Spring finally is here, and for The Car Connection’s editors, that typically means it’s time to hit the road for miles and days on end.
This spring, we’ve been hitting the road–a lot–in the long-term 2016 Honda Pilot Touring AWD that joined our test fleet earlier in the year.
With rivals like the Ford Explorer, Nissan Pathfinder, and Hyundai Santa Fe, the Pilot has some big orders to fill. That’s before you factor in an excellent new Chrysler Pacifica minivan that’s in the same neighborhood of utility and flexibility.
The Pilot has to nail the “utility” part of “sport-utility vehicle,” has to comport itself with the mild-mannered ride and handling of a “crossover,” and frankly, it has to prove itself to be the great deal we thought when we named it TCC’s Best Car To Buy 2016.
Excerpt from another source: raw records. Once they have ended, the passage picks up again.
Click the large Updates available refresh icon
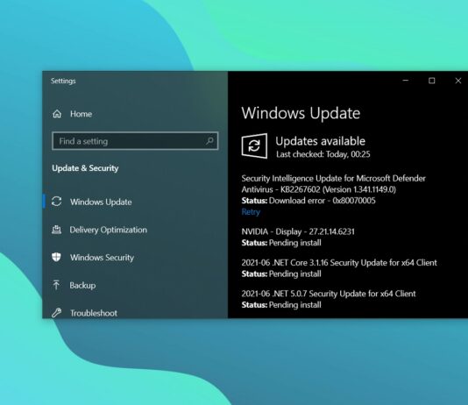The height and width of the screenshot is (405, 468). 254,146
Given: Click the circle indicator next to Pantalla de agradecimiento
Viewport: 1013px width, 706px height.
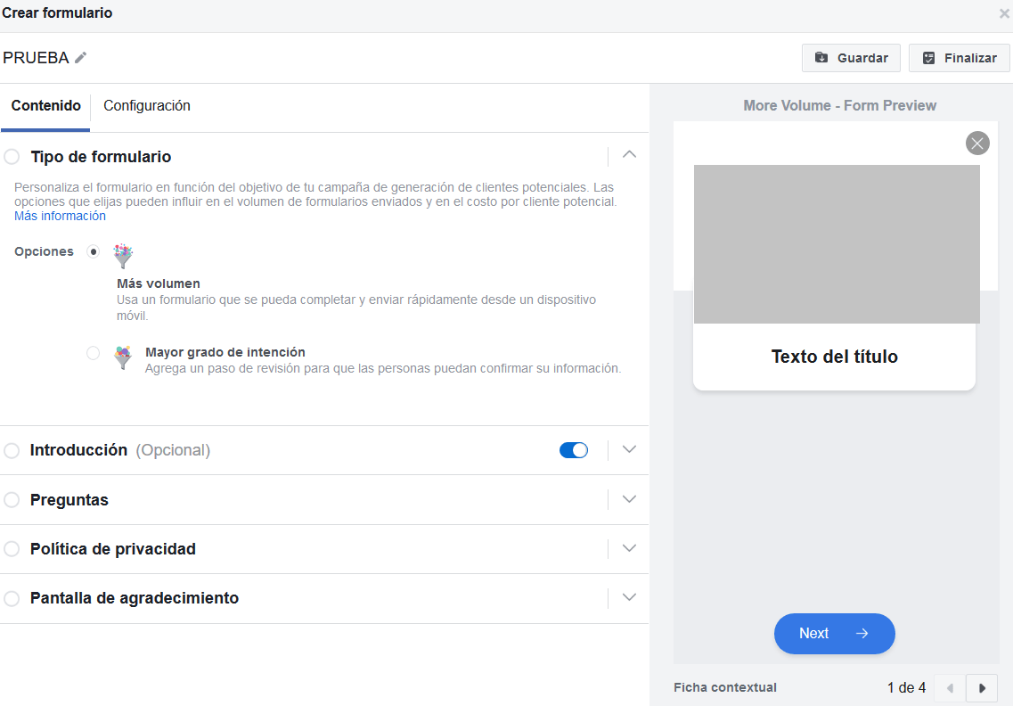Looking at the screenshot, I should pos(12,598).
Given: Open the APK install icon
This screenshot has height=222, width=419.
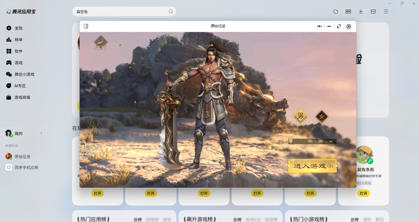Looking at the screenshot, I should (348, 12).
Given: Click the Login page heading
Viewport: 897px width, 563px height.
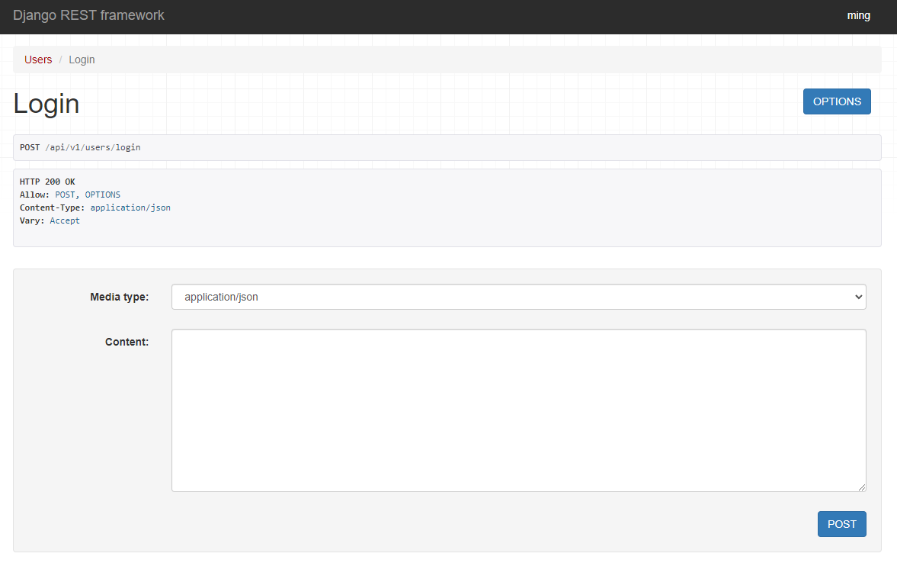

The question of the day is, which Pilot does the best job as family support vehicle–Pilot LX, EX, EX-L, Touring, or Elite?
How we’re driving
A refresher on what we’re driving–it’s a white Pilot Touring with all-wheel drive. New on arrival, it’s now over the break-in mileage limits, and turning in something north of 20 miles per gallon combined. (We’ll report more on fuel economy in a post very soon.)
Our Pilot has the standard 280-hp V-6, a 9-speed automatic, and an EPA combined rating of 22 mpg. It sports leather seating, one-touch fold-and-slide second-row seats, a ginormous center console big enough to hold iPads, tissue boxes, and bags of Costco’s addictive rice-cracker mix.
Keeping us entertained on the long slogs it’s taken up the eastern seaboard and down Tobacco Road, the Pilot has high-output USB ports for powering smartphones in modem mode; a Blu-Ray rear-seat entertainment system; and a touchscreen infotainment system with satellite radio (a present saved for Chill, just as with every press car on the planet), and navigation. Remote start, keyless ignition, and a power tailgate top off the functional bits.
On the safety front, we’re already finding ourselves missing a conventional set of blind-spot monitors, though the Pilot’s wide-angle rearview camera is handy. We’re mixed on its LaneWatch side-view camera and its lane-keeping assistance, but more on that, also, in future posts.
Out the door, our Pilot would cost $43,870 at the dealer, before haggling.
All told, the Pilot Touring’s base price comes in at $43,700. According to Honda’s information and pricing Web site for shoppers, there’s already been a $170 price increase.
How we’d order it
Sure, you could save some money on your Honda Pilot. If we were ordering one to keep as a forever car, we’d focus on three of its five trim levels, with a careful hand on the pen that checks some expensive options.
The skipper: The base $31,045 Honda Pilot LX is a trim level we’d skip. It comes with the V-6 and a 6-speed automatic, a combination we’ve sampled and thought well of; front-wheel drive, with an option for all-wheel drive; the usual power features; a cloth interior; touchscreen audio with a USB port; 17-inch wheels; and air conditioning. What the LX lacks are some features that make families choose a big crossover SUV over a sedan or a smaller vehicle, touches like an easy-sliding second-row seat, or even safety features such as a forward-collision warning system. Honda will let you pay $382 for a tent that drapes over the Pilot LX’s rear end–but at this price point, you can’t opt into some of its better safety and convenience touches, at all.
The value meal: The $34,380 Pilot EX is the Honda crossover SUV for big families on a smaller budget. Over the LX’s standard features, it adds remote start; satellite radio; two more USB ports; and air conditioning for the back two rows. For an extra thousand bucks–$20 a payment on a 48-month loan–it’s well worth adding the Honda Sensing safety suite. In addition to the EX’s side-view camera, it adds adaptive cruise control, lane-collision warnings, forward-collision warnings with automatic emergency braking, and lane-keeping assistance.